- About this task:
Answer these questions from the text on Clivers below:
(a) What is made from the leaves and stems of the herb?
(b) In what year was Nicholas Culpeper writing?
(c) Used as a wash, what has Clivers traditionally been used to alleviate?

++++ Given text ++++

Description
The herb has a special curative reputation with reference to cancerous growths and allied tumours, an ointment being made from the leaves and stems wherewith to dress the ulcerated parts, the expressed juice at the same time being used internally.
Clivers also acts as a diuretic, cleansing toxins out through the kidneys. It is used for skin complaints and cysts of all kinds, taken for some time.
It is a classic spring cleaning herb. Nicholas Culpeper, writing in 1650, recommends it to be taken in soup for those ‘that are apt to grow fat’ and to be taken in the spring to “cleanse the blood and strengthen the liver, thereby to keep the body in health’.
Used as a wash, Clivers has traditionally been used to alleviate sunburn and the intensity of freckles. As a tea, Clivers has been used for skin conditions such as psoriasis and for helping the person with insomnia get to sleep.

++++ Listed entries ++++

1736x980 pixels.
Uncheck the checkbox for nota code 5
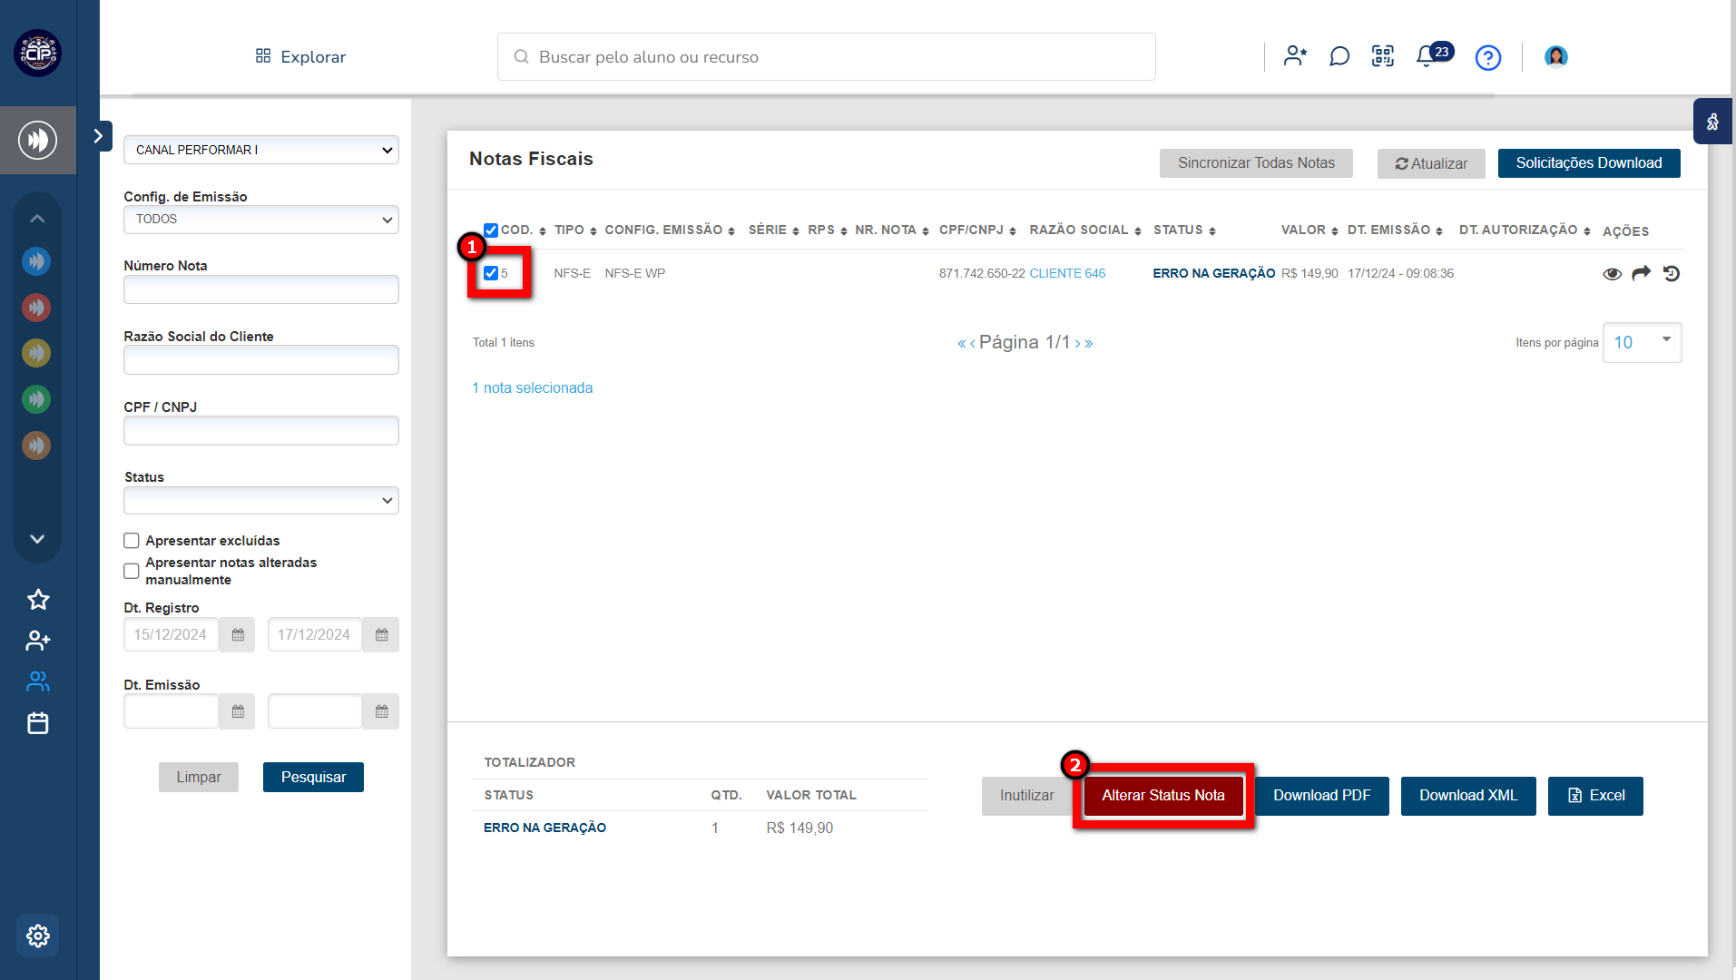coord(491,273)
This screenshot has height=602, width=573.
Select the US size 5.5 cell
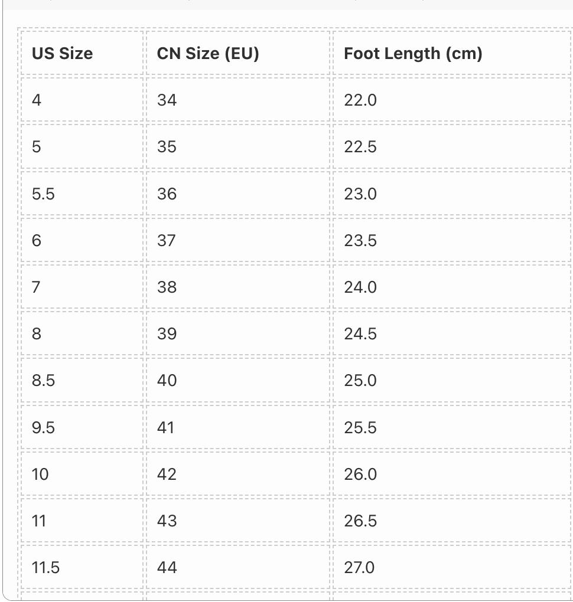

++++
++++ Listed entries ++++

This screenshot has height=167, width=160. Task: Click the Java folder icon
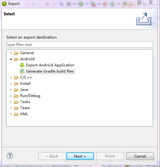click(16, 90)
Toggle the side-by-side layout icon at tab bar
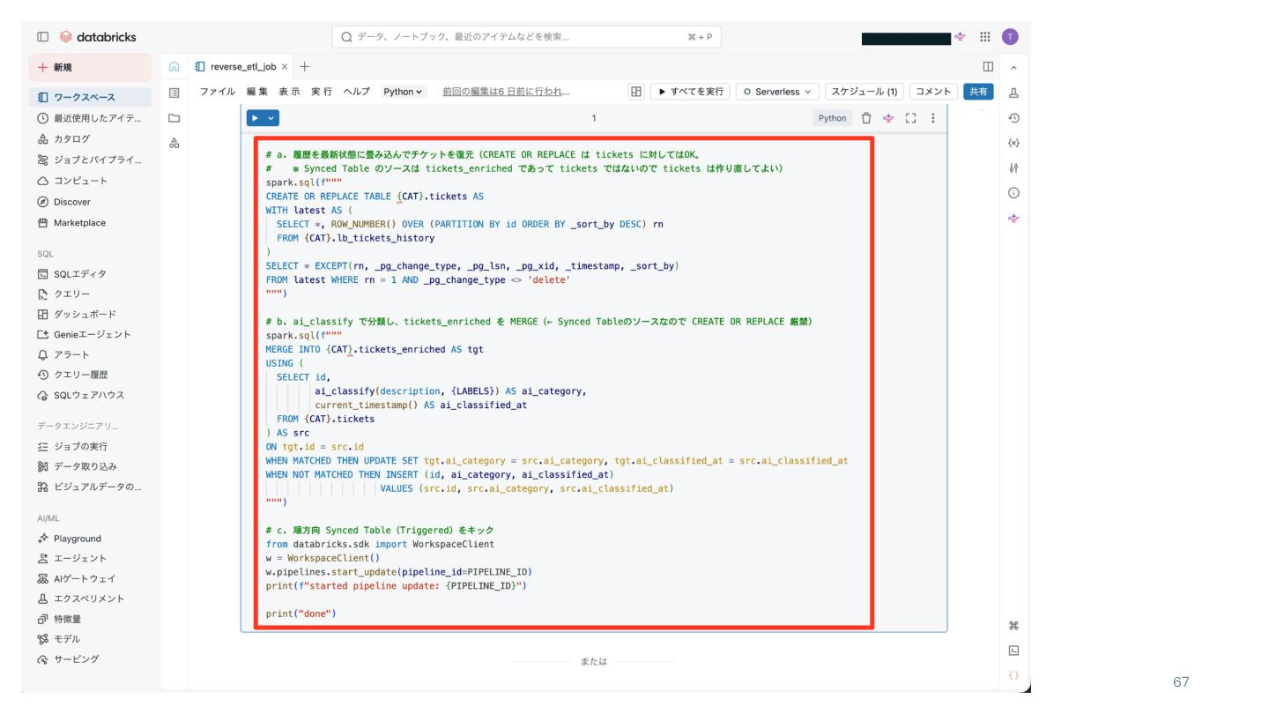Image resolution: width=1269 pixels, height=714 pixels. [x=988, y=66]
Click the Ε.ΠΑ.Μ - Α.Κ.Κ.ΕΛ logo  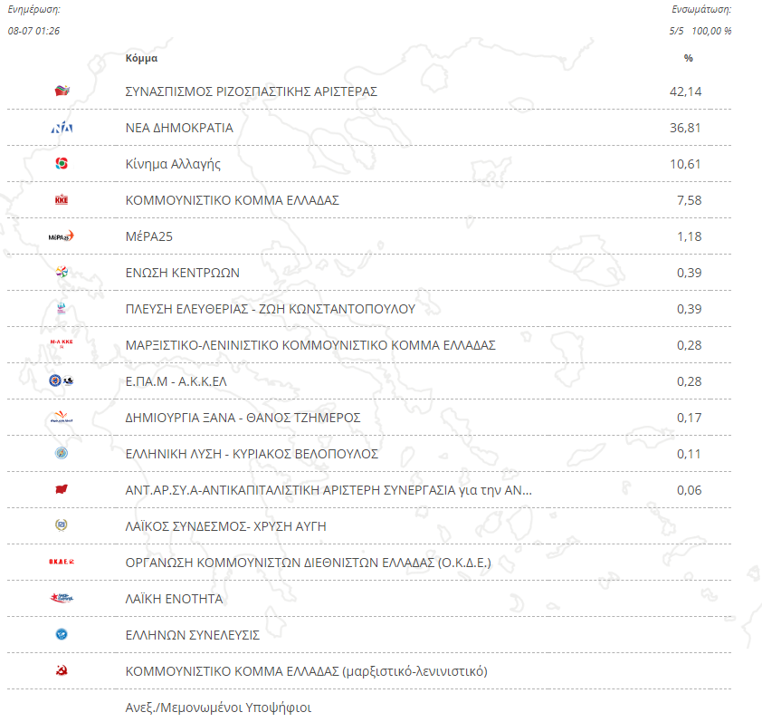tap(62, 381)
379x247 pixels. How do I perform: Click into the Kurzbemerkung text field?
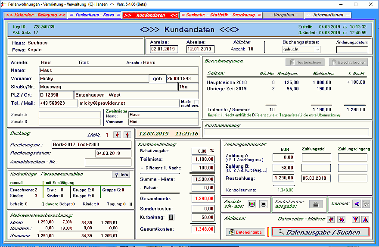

++++

- Exercise solution:
(a) An ointment, used to dress the ulcerated parts.
(b) 1650.
(c) Sunburn and the intensity of freckles.